The first speaker outlined four prerequisites for recovery:
1. building public consensus for political prioritisation of public spending
2. spare no sector from cuts of 10-15%
3. radically commercialise public management and assets
4. create bottom-up alignment of professional accountability and responsibility to drive a revolution in productivity
He stated that no government had successfully done all four.
Sweden had, he added, drioven 12% reductions in every deparment of public spending for four years to recover from recession, but this had knocked out inniovation from the system.
Canada had created a legally independent arms’ length body to rule on cuts, finding a chief executive wealthy enough not to need the money or care about the media and public opprobrium.
He stated that competition is required to sustain productivity in difficult times, adding that if the UK’s public sector had emulated the labour productivity growth of its private sector, it would have made savings of £60 billion (the current approximate size of the UK structural deficit).
Competition, he added, drives innovation, increases service and cuts price.
He suggested that the Blair era health reforms had started in the wrong place, and should have emphasised choice in primary care. His corrolary was that free choice of GP should follow with the new integrated care / commissioning organisations that are apparently planned by the Coalition government.
Funding proposals for the new organisations should not, he added, be along the PMS ‘global sum’ contractual arrangement, but should involve full capitation and associated risk and reward for those who sign up to it.
ICOs should employ consultasnts, and use a mixture of the provisions in the consultant and GP contracts. He envisaged that doctors should be partners in ICOs, to interest them in taking prevention seriously.
He suggested that ICOs should, if competitive, be able to achieve savings of 15-20%. He added that ICOs will need strong regulation, asking whether the independent NHS Commissioning Board promised by the Coalition government will regulate ICOs.
He suggested that the 2008 project for new primary care ‘Darzi’ centres in under-doctored areas demonstrated that GPs will respond to competition, citing the speed of specification and completion of 9 months for the projecvt and noting that 30% of the contracts were won by GPs (22% went to the private sector; 15% by the third, not-for-profit sector; 7% by the PCT provider arm and 2% by a GP-cum-private grouping).

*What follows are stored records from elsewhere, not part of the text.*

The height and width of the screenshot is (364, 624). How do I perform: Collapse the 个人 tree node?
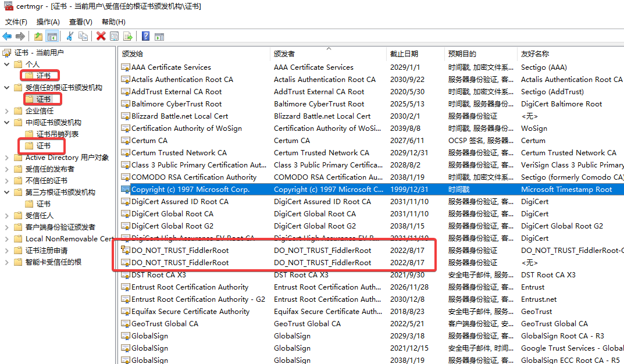(x=7, y=65)
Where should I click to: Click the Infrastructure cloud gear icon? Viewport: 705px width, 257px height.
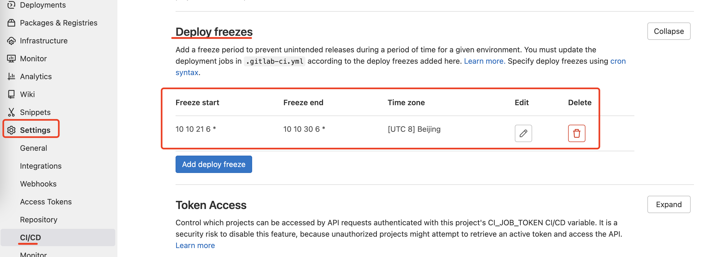(x=11, y=41)
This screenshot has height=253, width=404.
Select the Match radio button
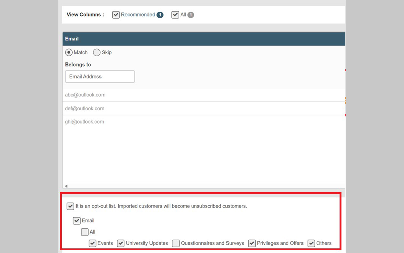(69, 52)
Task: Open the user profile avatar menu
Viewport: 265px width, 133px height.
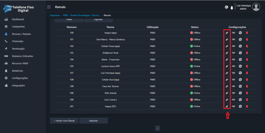Action: coord(256,7)
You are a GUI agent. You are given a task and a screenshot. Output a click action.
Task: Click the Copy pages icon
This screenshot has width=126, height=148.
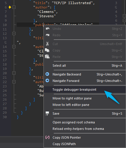point(47,50)
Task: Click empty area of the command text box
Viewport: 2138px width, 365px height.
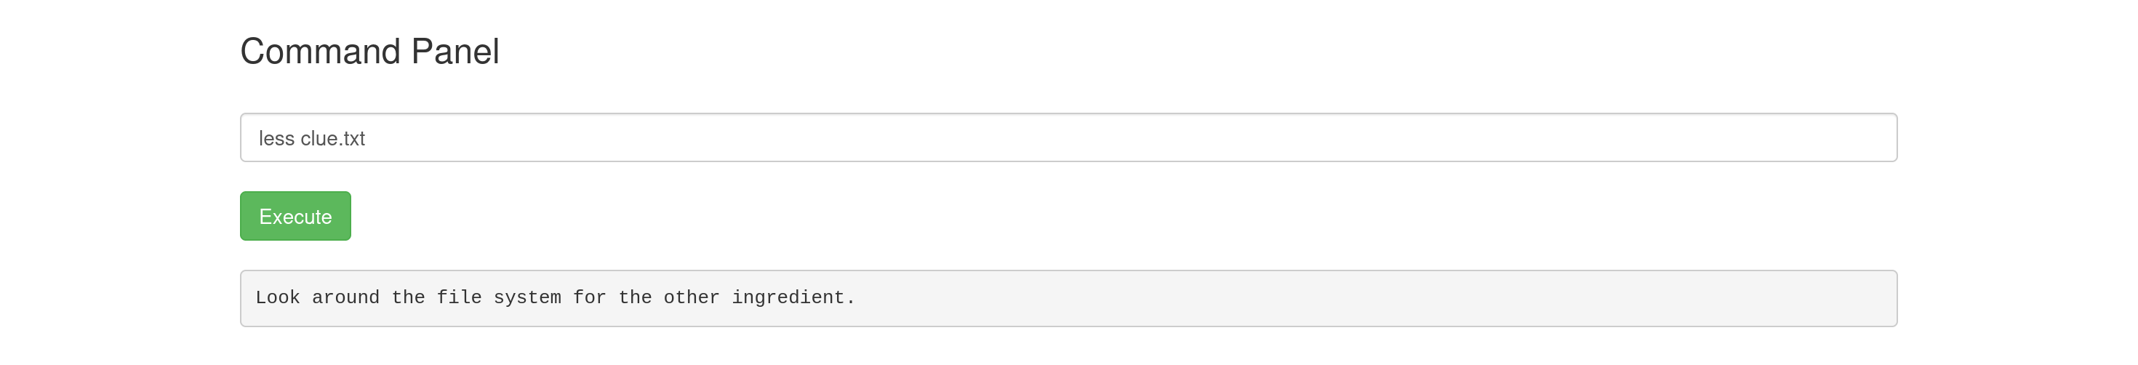Action: tap(1162, 138)
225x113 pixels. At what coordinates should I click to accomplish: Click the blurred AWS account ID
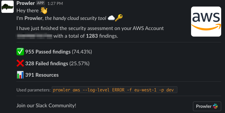(34, 36)
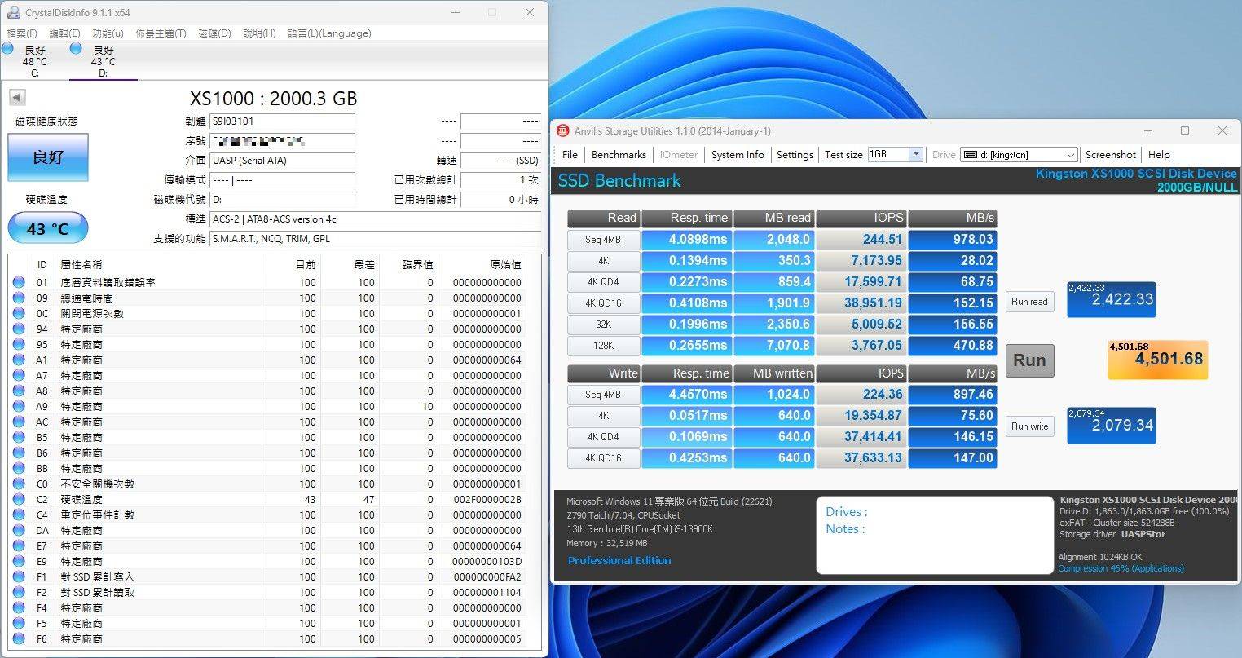1242x658 pixels.
Task: Click the CrystalDiskInfo title bar app icon
Action: 13,13
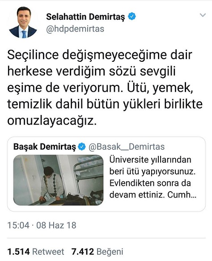Open the @Basak__Demirtas handle

pos(127,147)
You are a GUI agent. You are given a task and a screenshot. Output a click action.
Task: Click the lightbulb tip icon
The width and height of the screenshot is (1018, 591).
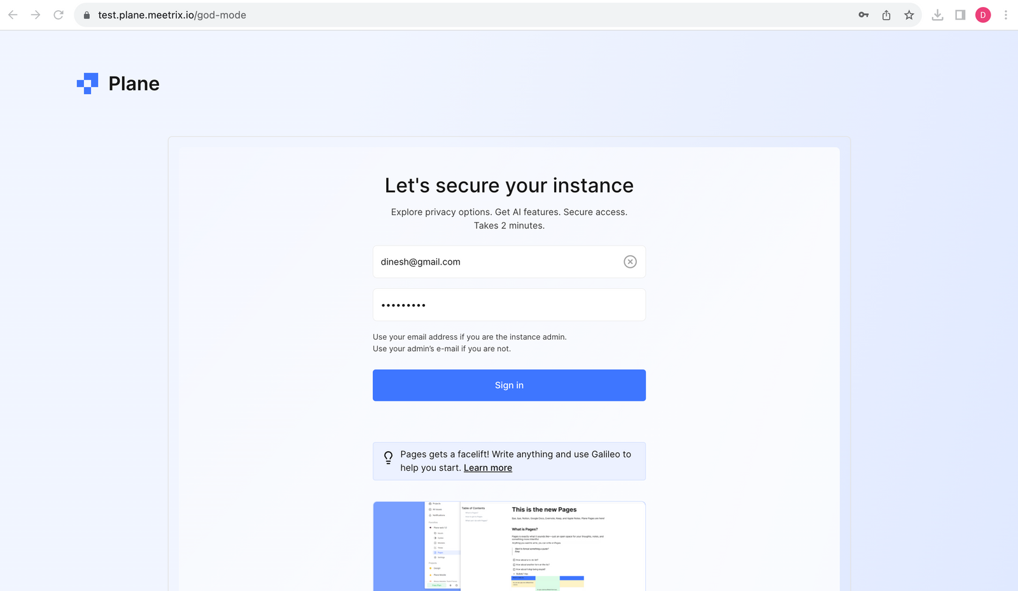388,457
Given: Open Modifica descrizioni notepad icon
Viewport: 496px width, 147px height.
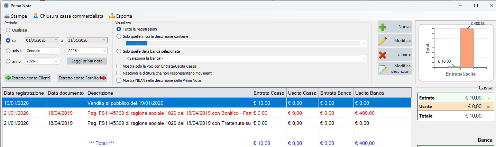Looking at the screenshot, I should click(382, 69).

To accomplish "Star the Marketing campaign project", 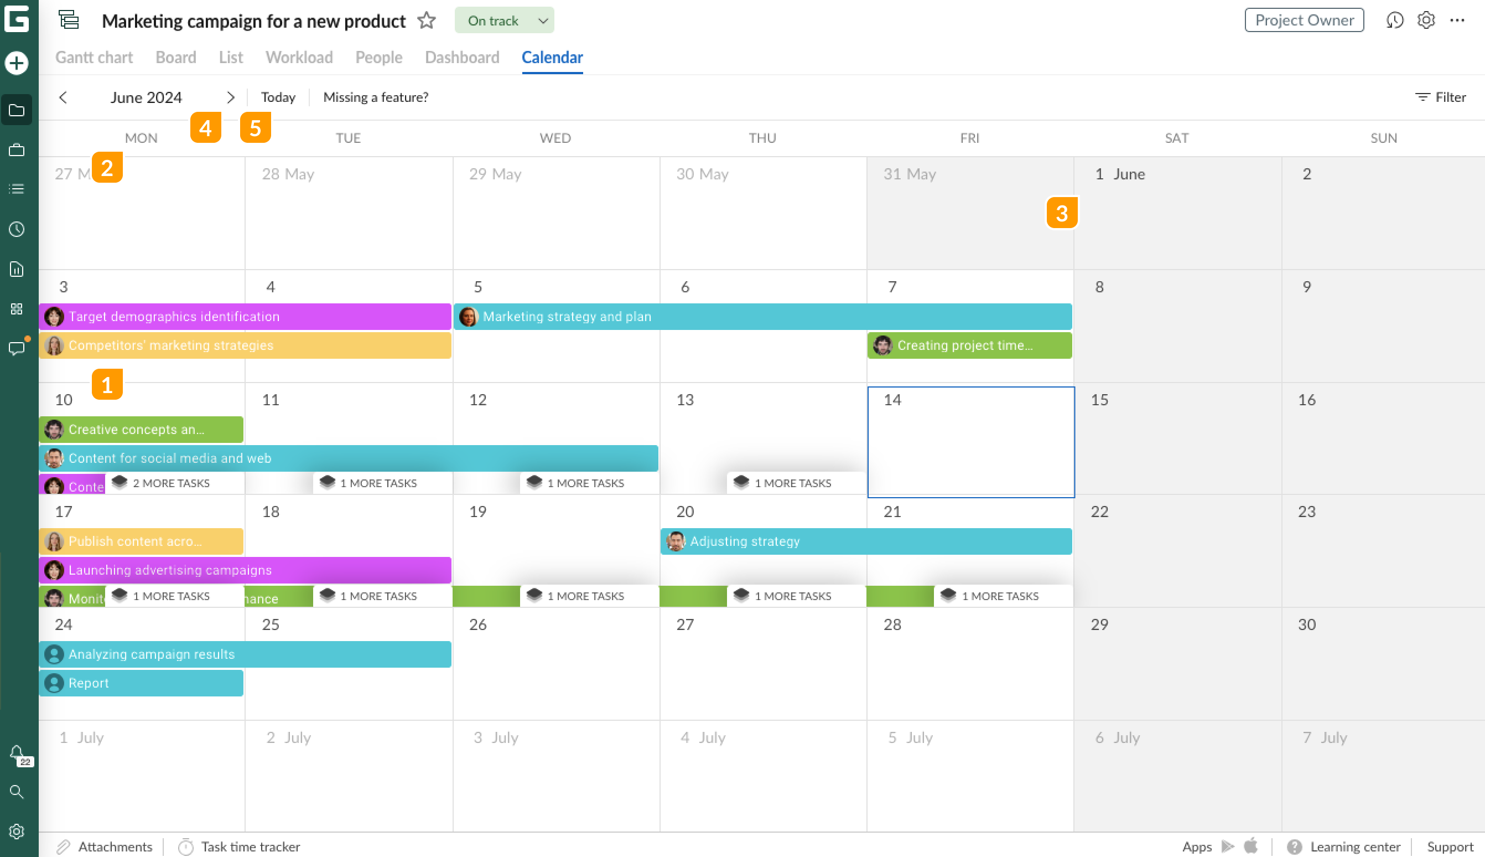I will point(427,21).
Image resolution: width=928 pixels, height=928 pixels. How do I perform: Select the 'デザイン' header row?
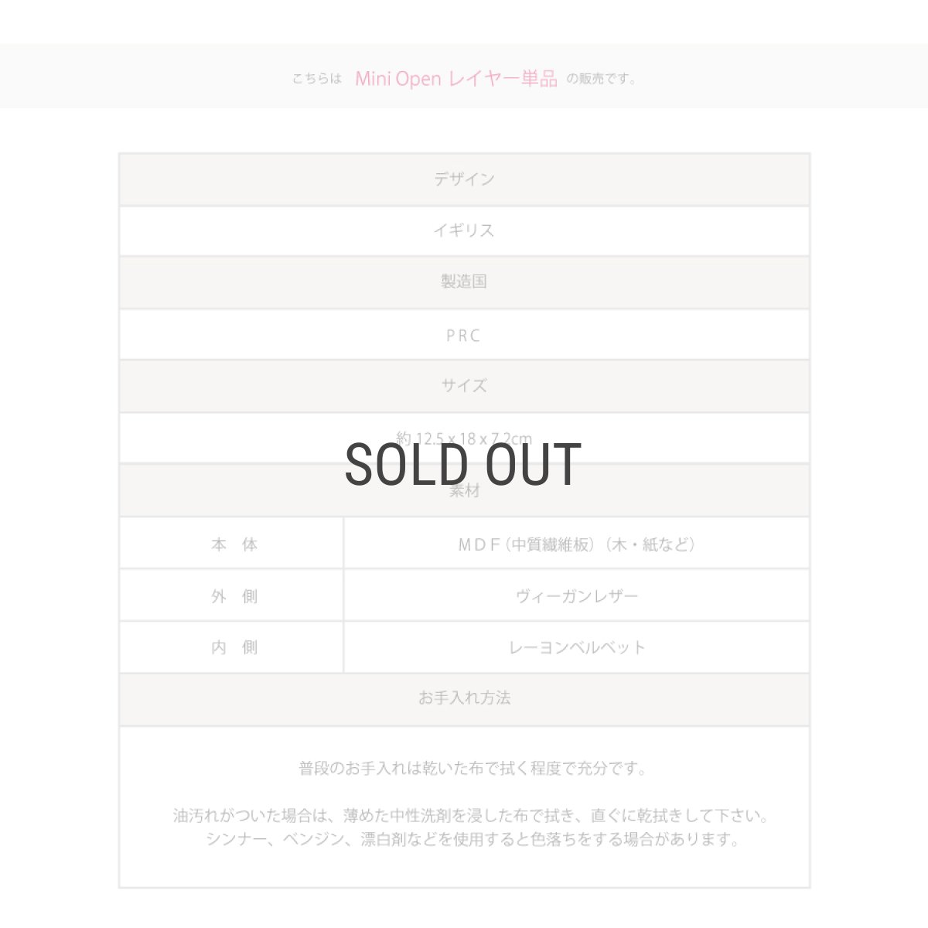point(464,179)
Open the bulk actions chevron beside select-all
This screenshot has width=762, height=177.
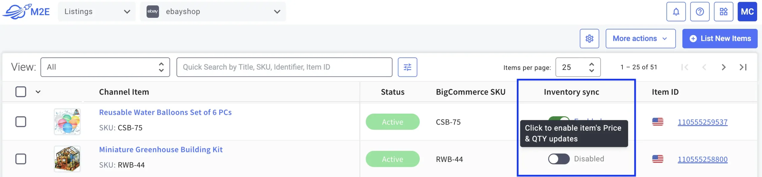point(38,92)
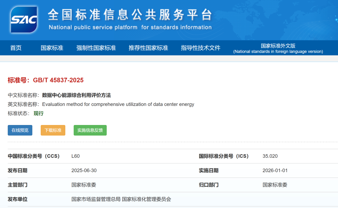Image resolution: width=338 pixels, height=208 pixels.
Task: Open 指导性技术文件 menu entry
Action: 200,48
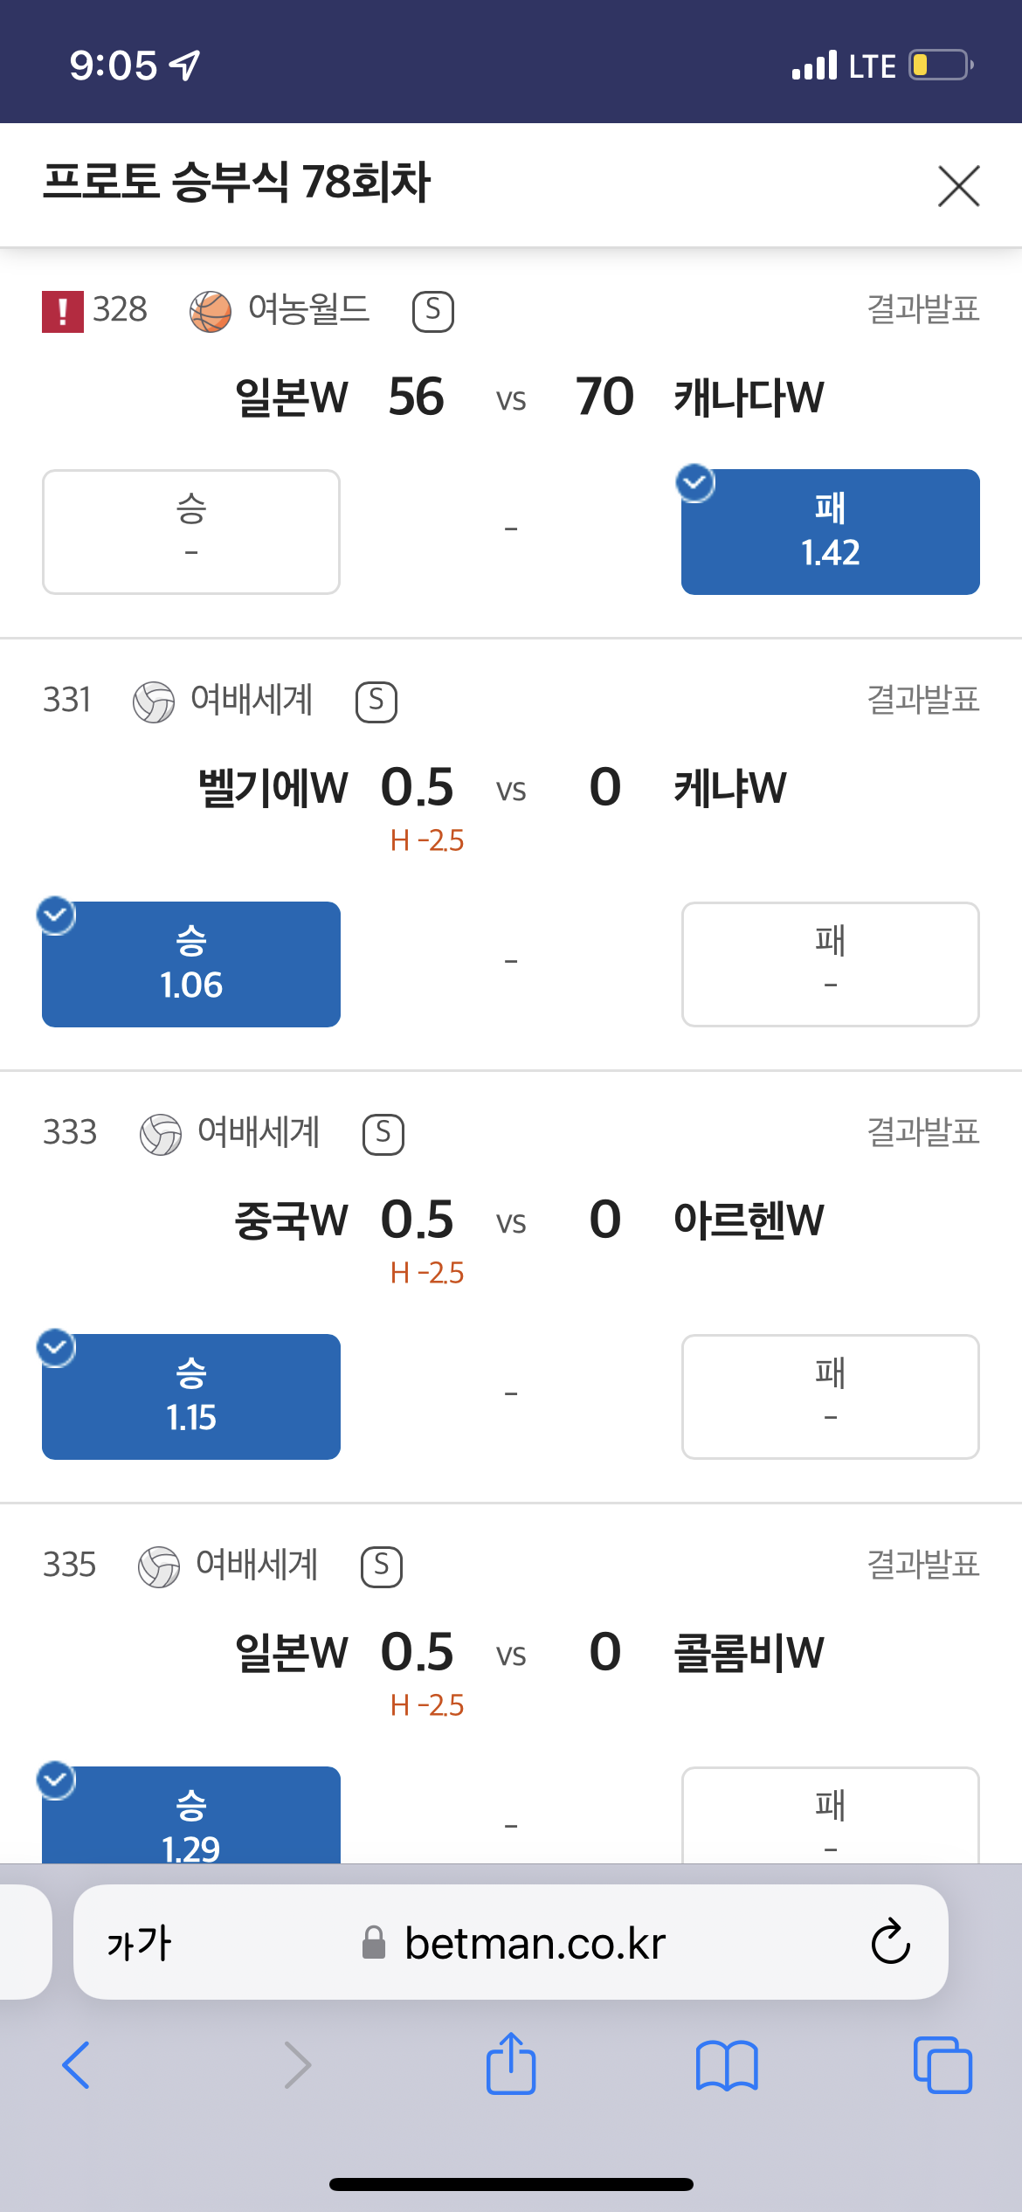Tap the red warning icon beside 328
Image resolution: width=1022 pixels, height=2212 pixels.
(x=63, y=312)
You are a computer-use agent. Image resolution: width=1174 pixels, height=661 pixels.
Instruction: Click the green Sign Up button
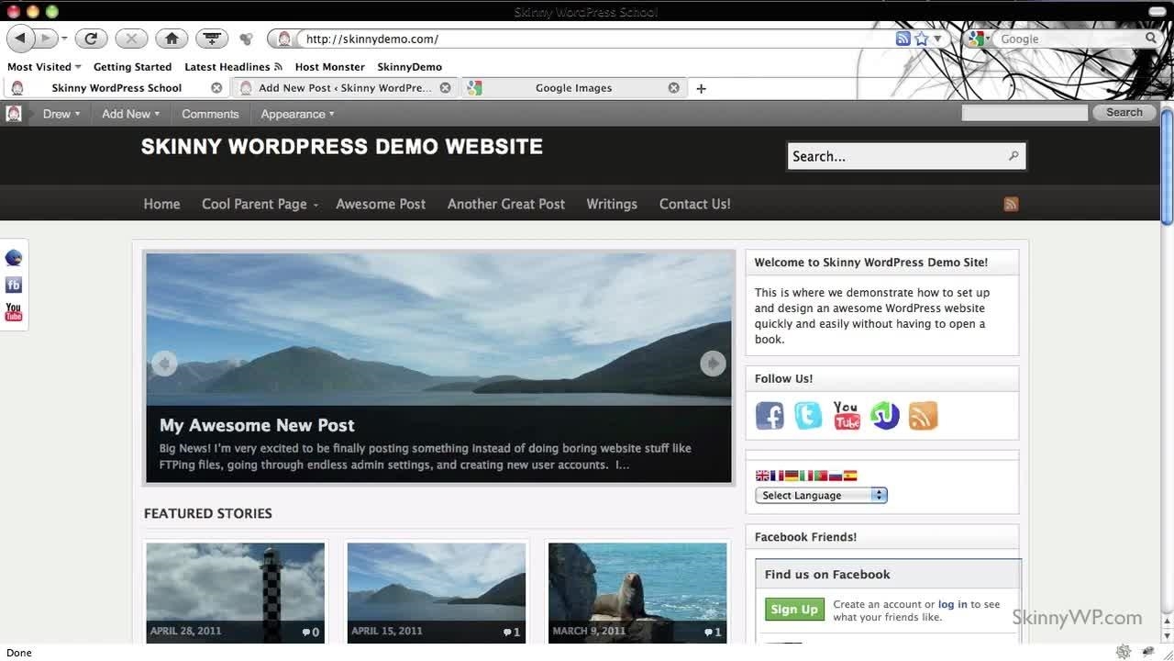[x=794, y=610]
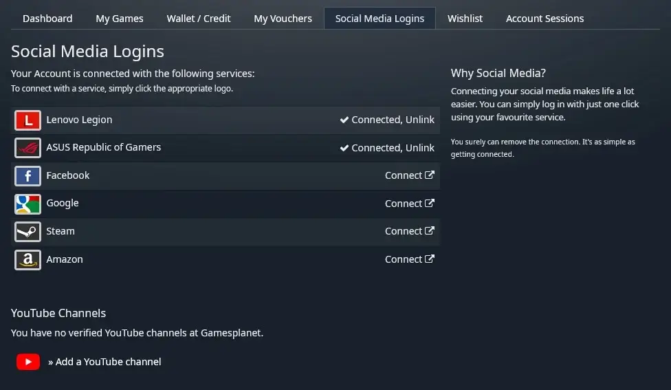Click the Amazon logo icon
Image resolution: width=671 pixels, height=390 pixels.
(28, 259)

He concluded by suggesting that ICOs are not a structured response, but an organic response which he believes wil move to taking the full capitated risk. He ended with the suggestion that ICOs can save £2 billion within 6-18 months.
The second speaker, an acute chief executive, suggested that the current configuration of the NHS represents almost a political mantra against integrated systems, characterising GP practice-based commissioning (PBC) as not necessarily integrated at all, focusing as it does on primary care.
He suggested two broad models for integration: either to empower the whole of the system and have shared incentives across primary and secondary care (and other sectors); or to have an intra-competitive system, where the power accrues to just one side – be that primary or secondary care.
He proposed that if all power resides with the acute sector, it will not fix primary care’s deficiencies.
If incentives are use, the second speaker proposed that they must incentivise all sides involved in healthcare provision. A capitated system, sharing risks and rewards between primary and secondary care, will get all the key people around the table.
He raised the crucial issue of executive authority: the issue of who sacks people and decides on bale-outs.
A capitated and integrated system is the ideal solution, he suggested, sharing risks and rewards up and down the system.
Choice between ICOs in the US and Holland is possible at year end, and the second speaker proposed that because of the NHS’s low transaction costs, similar choice to move should be possible and cheap. He also suggested patients should be able to choose part of another ICO’s service for the same reason.
He concluded that the boundaries between primary and secondary care are ridiculous, and should be removed. The current health secretary had been consistent for six years in promising to put GPs at the centre of commissioning: now it is here, he said it should be regarded as a fantastic opportunity.